Writers: Michael Gyngell and Mark Haddigan from the screenplay by Ronald Cass and Peter Myers
Director: Racky Plews
Reviewer: James Garrington
Everyone who was brought up during the 1960s will surely be familiar with Summer Holiday. The red London bus trundling its way across Europe, Cliff Richard and The Shadows, and full of songs that everyone knew and loved, all of this reflected the mood of the period and the dream of escaping a cold grey Britain for adventures in sunnier climes.
The film was adapted for the stage in 1996, and now the red London bus is busy trundling around the UK on tour, and like the movie, it’s full of the classic songs that you’d expect to find. Four mechanics, too broke to take the holiday of their dreams, kit out a London bus and head off for the Riviera. On the way, they pick up a female singing group whose car has broken down, and a pop starlet who has run away disguised as a young boy, desperate to escape from her fame-seeking mother. Four guys and four girls thrown together in – for 1963 at least – exotic locations, it’s all terribly twee, uncontroversial and predictable.
Times move on and Summer Holiday feels somewhat dated now, with a weak script and two-dimensional characters. Director and choreographer Racky Plews has created a show that doesn’t take itself too seriously with some deliberately hammy and unsubtle acting and stereotyped characters – complete with very dodgy costumes and accents for the French and Italians in the story.

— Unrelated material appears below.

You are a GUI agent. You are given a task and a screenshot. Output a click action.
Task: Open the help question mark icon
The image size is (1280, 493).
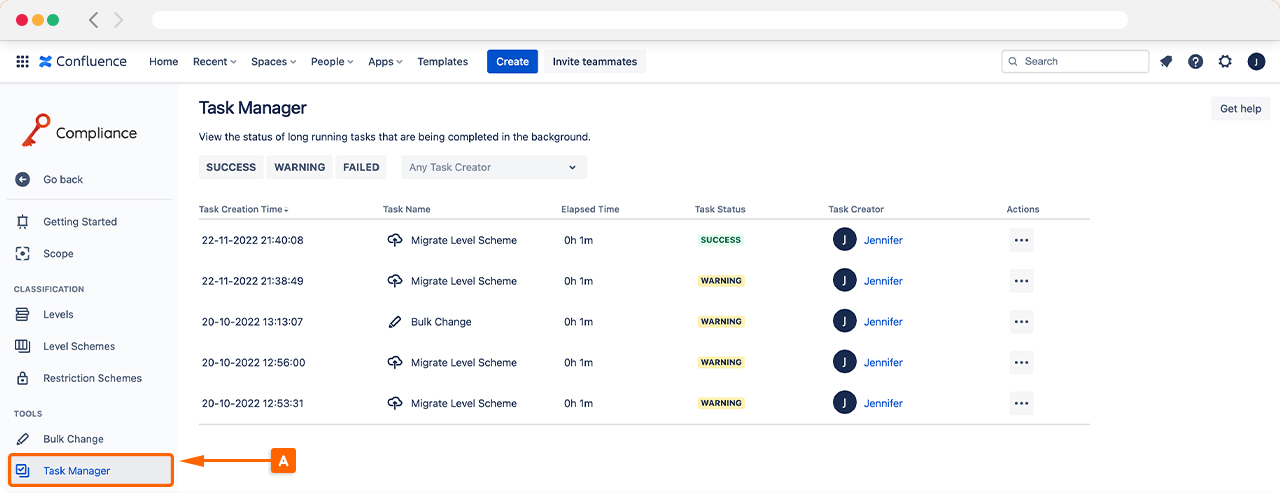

Instead, it’s been turned into what’s almost a dance show, with some very energetic choreography – at times reminiscent of West Side Story in style, and all delivered cleanly and slickly.
Leading our group of mechanics is Ray Quinn as Don, the rôle played by Cliff Richard in the original film. In a show with so much focus on the music, it’s all about his voice and Quinn delivers his songs very well – he has a different style to Cliff Richard, which adds an interesting and very pleasant dimension to his vocals and which makes him extremely listenable. He can dance too and looks completely at home among the dancing cast on the stage. Quinn is ably supported by the rest of his crew, with Billy Roberts (Steve), Joe Goldie (Edwin) and Rory Maguire (Cyril) all singing and moving well.
Opposite Quinn is Sophie Matthew as Barbara, the runaway pop star. Matthew doesn’t actually get that much to sing by comparison, but she makes the most of what she has and delivers the vocals well. The remainder of the troupe on the bus is a girl group comprising Alice Baker (Alma), Gabby Antrobus (Mimsie) and Laura May Benson (Angie) who sing and dance extremely well together and individually. Pursuing them across Europe is Barbara’s mother Stella, slightly underplayed by Taryn Sudding – sadly with only one number, which is a shame, as she has a good voice. Alongside her is Jerry, Barbara’s agent who joins in the chase, and Bobby Crush seems to revel in the role, happily sending himself up in the process.
In the end, the thing that’s most memorable about this production is the dancing and choreography, Summer Holiday is undoubtedly a very happy show which had the Press Night audience on its feet and joining in the singout at the end. It’s unchallenging and easy-going escapist entertainment, and if you’re feeling nostalgic for the 1960s – or are a fan of the music of the period and enjoy dancing – this will be right up your street.